The nine-member court, chaired by Chat Cholavorn, agreed to consider the four cases for rulings.

In the case against Mr Samak, the court has been asked to rule whether the prime minister's hosting of a cooking show on commercial television was in breach of the constitution.

The petition, forwarded by the Senate Speaker, was filed by a group of 29 senators.

The court has also been asked to decide whether Mr Chaiya and Mr Wiroon are still qualified to sit in the cabinet after their failure to completely declare assets to the National Counter Corruption Commission (NCCC) when they took office.

The cases were filed separately by two groups of senators.

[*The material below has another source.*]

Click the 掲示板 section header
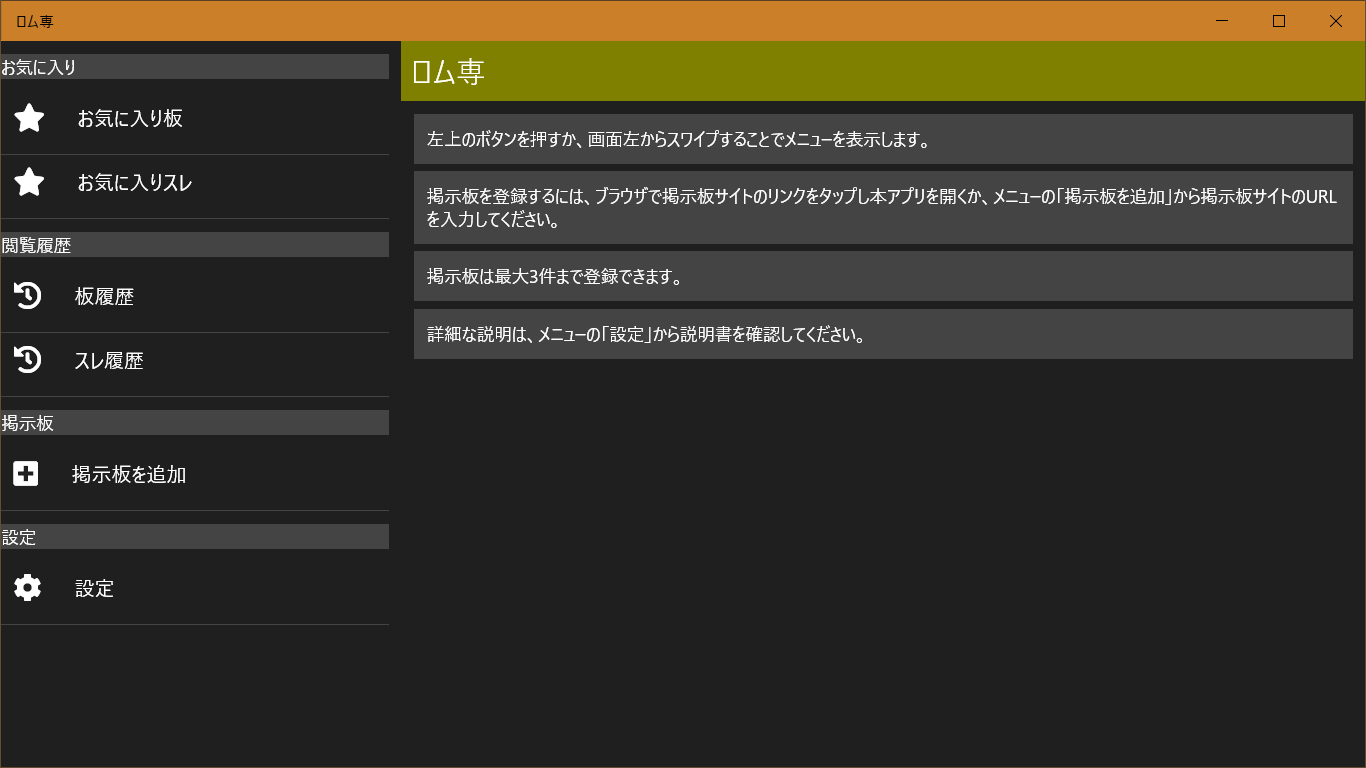 pyautogui.click(x=195, y=422)
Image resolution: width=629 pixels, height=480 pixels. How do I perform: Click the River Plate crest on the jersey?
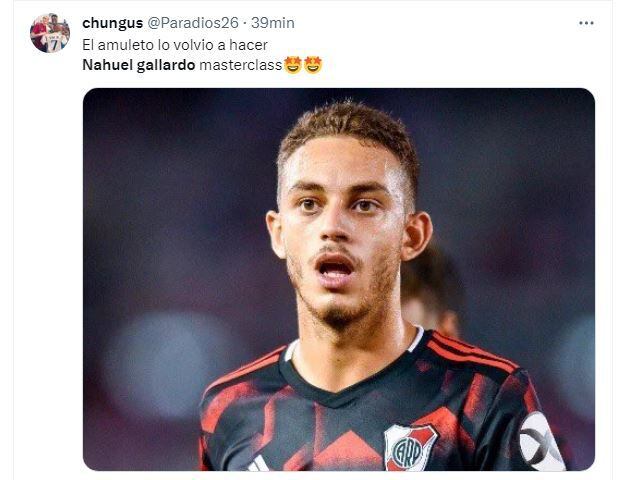(410, 446)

Another case was forwarded by the Supreme Court's Crime Division for Holders of Political Positions.

This asked the Constitution Court to decide whether the Assets Scrutiny Committee (ASC) is a constitutionally acceptable body.

The ASC was set up by the coup-makers to investigate and prosecute alleged corruption by the Thaksin Shinawatra government.

The basis of the argument is that the extension of the inquiry panel's term for another nine months to the end of this month could be in violation of the constitution.

The extension of the panel's term was made when the new charter was already in place.

The charter paves the way for the setting up of independent bodies such as the NCCC and therefore it is argued the ASC should not exist.